Снега тогда навалило глубоко, по-рождественски. Почему-то я почувствовал, что в этот вечер мы должны с Катей образумиться, прийти в себя, проснуться из нашего ослепления, разомкнуть этот душивший нас круг. Я захотел, чтобы мы встретили Сочельник как полагается, по-настоящему, с елкой, с подарками. Я смотрел, как дворник ставил елку в крест, и вспоминал детство. Все хотелось устроить, как у нас дома: когда зажигалась елка, после кутьи, подаваемой со звездою, все шли в гостиную, мяса в Сочельник не ели, а только рыбу, зелень и взвар, а подарки складывали друг другу в большую корзину, стоявшую под роялем у елки.

Я нашел такую же корзину, какая была в моем детстве в гимназическом флигеле, купил подарок прислуге: брошку и еще какой-то дребедени, а для Кати долго выбирал что-нибудь изящное и нашел очень красивый и дорогой браслет.

Я боялся, что Катя вообще не выйдет, но она даже с видимым удовольствием решила поддержать эту игру и вышла к ужину нарядно одетая в вечернее платье, в котором я видел ее лишь пару раз – с голыми руками и вырезом на спине. Меня смутило только, что в ее глазах была какая-то радостная злость.

Я зажег на елке свечи и выключил электричество. Осыпанная ватой и блестками, она светилась в темноте, но чего-то главного, рождественского, чудесного, недоставало. Я дал Матреше приготовленные для нее подарки и отпустил ее. Мы остались вдвоем.

Пламя свечей отражалось в бокалах на столе, в фарфоре тарелок, в серебре приборов. Я подошел к Кате, развернул свой подарок и протянул ей. Она, скользнув взглядом по браслету и даже не примерив, оставила его в открытом футляре на рояле.
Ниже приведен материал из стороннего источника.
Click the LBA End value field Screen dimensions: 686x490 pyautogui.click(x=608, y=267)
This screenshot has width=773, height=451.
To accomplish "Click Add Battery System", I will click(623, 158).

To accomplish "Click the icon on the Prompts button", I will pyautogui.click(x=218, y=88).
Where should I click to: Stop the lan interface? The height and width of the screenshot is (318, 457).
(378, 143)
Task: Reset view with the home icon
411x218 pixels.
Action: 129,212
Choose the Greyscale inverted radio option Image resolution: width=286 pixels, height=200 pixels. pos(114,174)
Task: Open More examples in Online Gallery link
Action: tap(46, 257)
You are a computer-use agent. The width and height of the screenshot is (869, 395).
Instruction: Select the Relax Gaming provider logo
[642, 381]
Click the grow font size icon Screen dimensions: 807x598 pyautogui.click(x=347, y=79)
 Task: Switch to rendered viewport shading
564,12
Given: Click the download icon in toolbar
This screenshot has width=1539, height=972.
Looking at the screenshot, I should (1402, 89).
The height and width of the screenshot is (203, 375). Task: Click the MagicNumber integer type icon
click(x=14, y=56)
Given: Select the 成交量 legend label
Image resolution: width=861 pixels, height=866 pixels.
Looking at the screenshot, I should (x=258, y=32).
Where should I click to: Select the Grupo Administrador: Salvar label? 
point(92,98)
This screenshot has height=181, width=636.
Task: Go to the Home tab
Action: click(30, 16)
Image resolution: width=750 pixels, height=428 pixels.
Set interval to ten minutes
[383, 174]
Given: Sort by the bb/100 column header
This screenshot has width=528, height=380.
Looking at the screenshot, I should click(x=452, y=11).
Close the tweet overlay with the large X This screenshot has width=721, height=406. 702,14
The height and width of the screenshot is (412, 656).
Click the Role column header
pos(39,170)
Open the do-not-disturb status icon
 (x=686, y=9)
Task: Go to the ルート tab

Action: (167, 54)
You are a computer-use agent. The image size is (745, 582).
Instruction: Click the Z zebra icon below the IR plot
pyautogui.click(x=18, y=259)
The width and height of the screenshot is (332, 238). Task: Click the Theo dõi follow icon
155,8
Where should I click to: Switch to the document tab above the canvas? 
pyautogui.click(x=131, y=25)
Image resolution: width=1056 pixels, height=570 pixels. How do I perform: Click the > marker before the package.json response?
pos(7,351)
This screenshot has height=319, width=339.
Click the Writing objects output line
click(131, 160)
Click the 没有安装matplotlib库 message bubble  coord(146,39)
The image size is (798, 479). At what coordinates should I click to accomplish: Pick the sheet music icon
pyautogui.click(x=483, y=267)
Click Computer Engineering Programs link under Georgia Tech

Мы сели за стол. В комнате стоял запах хвои, потрескивали свечи, но я предчувствовал, что ничего рождественского сейчас между нами не будет. Я дал себе слово провести хотя бы этот вечер достойно и не опуститься до взаимных унижений. Но во всем ее поведении я чувствовал вызов и жажду борьбы.

– Что же ты хочешь мне подарить сегодня, Катя? – спросил я самым миролюбивым тоном, расправляя на коленях салфетку.

Она усмехнулась:

– Я приготовила тебе одну историю.

– Вот как? И что же это за история? – я откинулся на спинку стула и глядел на нее сквозь сверкание бокалов на столе.